Dataset entries:
-----

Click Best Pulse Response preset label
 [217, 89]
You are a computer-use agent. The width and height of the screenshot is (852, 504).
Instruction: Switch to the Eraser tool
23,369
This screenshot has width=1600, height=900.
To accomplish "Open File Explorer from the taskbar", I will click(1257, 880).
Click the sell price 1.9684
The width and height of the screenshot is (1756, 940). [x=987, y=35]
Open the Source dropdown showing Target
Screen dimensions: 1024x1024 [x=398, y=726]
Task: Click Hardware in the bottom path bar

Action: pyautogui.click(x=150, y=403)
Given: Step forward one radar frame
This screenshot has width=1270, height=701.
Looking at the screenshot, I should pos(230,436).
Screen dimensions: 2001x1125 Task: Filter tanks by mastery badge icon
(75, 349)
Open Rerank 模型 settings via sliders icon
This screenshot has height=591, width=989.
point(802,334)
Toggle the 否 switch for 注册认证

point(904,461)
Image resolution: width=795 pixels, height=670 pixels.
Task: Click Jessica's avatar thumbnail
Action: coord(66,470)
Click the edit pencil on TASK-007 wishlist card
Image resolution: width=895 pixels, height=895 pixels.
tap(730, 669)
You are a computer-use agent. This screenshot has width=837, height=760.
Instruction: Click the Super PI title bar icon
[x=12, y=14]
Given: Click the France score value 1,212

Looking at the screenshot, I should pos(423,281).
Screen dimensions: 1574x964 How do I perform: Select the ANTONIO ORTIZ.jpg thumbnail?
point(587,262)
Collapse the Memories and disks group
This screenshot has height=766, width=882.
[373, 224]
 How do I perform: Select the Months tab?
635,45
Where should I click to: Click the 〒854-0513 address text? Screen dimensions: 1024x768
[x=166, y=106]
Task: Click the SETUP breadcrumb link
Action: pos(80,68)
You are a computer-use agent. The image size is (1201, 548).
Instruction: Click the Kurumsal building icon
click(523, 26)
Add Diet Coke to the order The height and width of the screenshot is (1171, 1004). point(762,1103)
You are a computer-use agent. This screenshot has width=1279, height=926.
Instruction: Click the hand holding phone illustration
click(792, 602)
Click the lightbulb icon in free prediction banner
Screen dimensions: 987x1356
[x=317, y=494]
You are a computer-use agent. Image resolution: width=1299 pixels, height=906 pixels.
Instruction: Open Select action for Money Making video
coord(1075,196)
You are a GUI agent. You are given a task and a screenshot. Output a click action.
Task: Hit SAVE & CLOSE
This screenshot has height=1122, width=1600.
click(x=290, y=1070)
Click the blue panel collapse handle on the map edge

-----

◆ Task brief ◆
What do the lines above say from the one containing "has width=1279, height=926." down to the one containing "You are a computer-use agent. Image"? Return them exactly, both end lines included, and only them.

◆ Solution to this task ◆
You are a computer-use agent. This screenshot has width=1279, height=926.
Instruction: Click the hand holding phone illustration
click(792, 602)
Click the lightbulb icon in free prediction banner
Screen dimensions: 987x1356
[x=317, y=494]
You are a computer-use agent. Image resolution: width=1299 pixels, height=906 pixels.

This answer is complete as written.